I have an object with a CookieJar that I want to pickle.
However as you all probably know, pickle chokes on objects that contain lock objects. And for some horrible reason, a CookieJar has a lock object.
from cPickle import dumps
from cookielib import CookieJar
class Person(object):
def __init__(self, name):
self.name = name
self.cookies = CookieJar()
bob = Person("bob")
dumps(bob)
# Traceback (most recent call last):
# File "<stdin>", line 1, in <module>
# cPickle.UnpickleableError: Cannot pickle <type 'thread.lock'> objects
How do I persist this?
The only solution I can think of is to use FileCookieJar.save and FileCookieJar.load to a stringIO object. But is there a better way?
CookieJar is an object for storing cookies that are set by the server, added by the client, or both.

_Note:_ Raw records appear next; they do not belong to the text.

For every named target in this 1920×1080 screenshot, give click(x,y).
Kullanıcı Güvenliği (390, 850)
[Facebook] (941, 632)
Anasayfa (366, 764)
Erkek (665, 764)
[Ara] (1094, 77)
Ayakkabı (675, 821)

As described in the how-to guide on using Cookies, k6 handles cookies automatically by default.
If, however, you are using an older model cookie jar, the answer is quite simple. Just put the cookies in a zip-style plastic bag, seal it up, and put the bag in the jar. Whenever you reach in for a cookie, it's an easy step to open the bag and close it back up to keep those cookies fresh.
cookiejar module defines classes for automatic handling of HTTP cookies. It is useful for accessing web sites that require small pieces of data – cookies – to be set on the client machine by an HTTP response from a web server, and then returned to the server in later HTTP requests.
Create cookieUse the make_response() function to get the response object from the return value of the view function. After that, the cookie is stored using the set_cookie() function of the response object. It is easy to read back cookies. The get() method of the request.
Here is an attempt, by deriving a class from CookieJar, which override getstate/setstate used by pickle. I haven't used cookieJar, so don't know if it is usable but you can dump derived class
from cPickle import dumps
from cookielib import CookieJar
import threading
class MyCookieJar(CookieJar):
def __getstate__(self):
state = self.__dict__.copy()
del state['_cookies_lock']
return state
def __setstate__(self, state):
self.__dict__ = state
self._cookies_lock = threading.RLock()
class Person(object):
def __init__(self, name):
self.name = name
self.cookies = MyCookieJar()
bob = Person("bob")
print dumps(bob)
CookieJar
is not particularly well-designed for persisting (that's what the FileCookieJar
subclasses are mostly about!-), but you can iterate over a CookieJar
instance to get all cookies (and persist a list of those, for example), and, to rebuild the jar given the cookies, use set_cookie
on each. That's how I would set about persisting and unpersisting cookie jars, using the copy_reg
method to register the appropriate functions if I needed to use them often.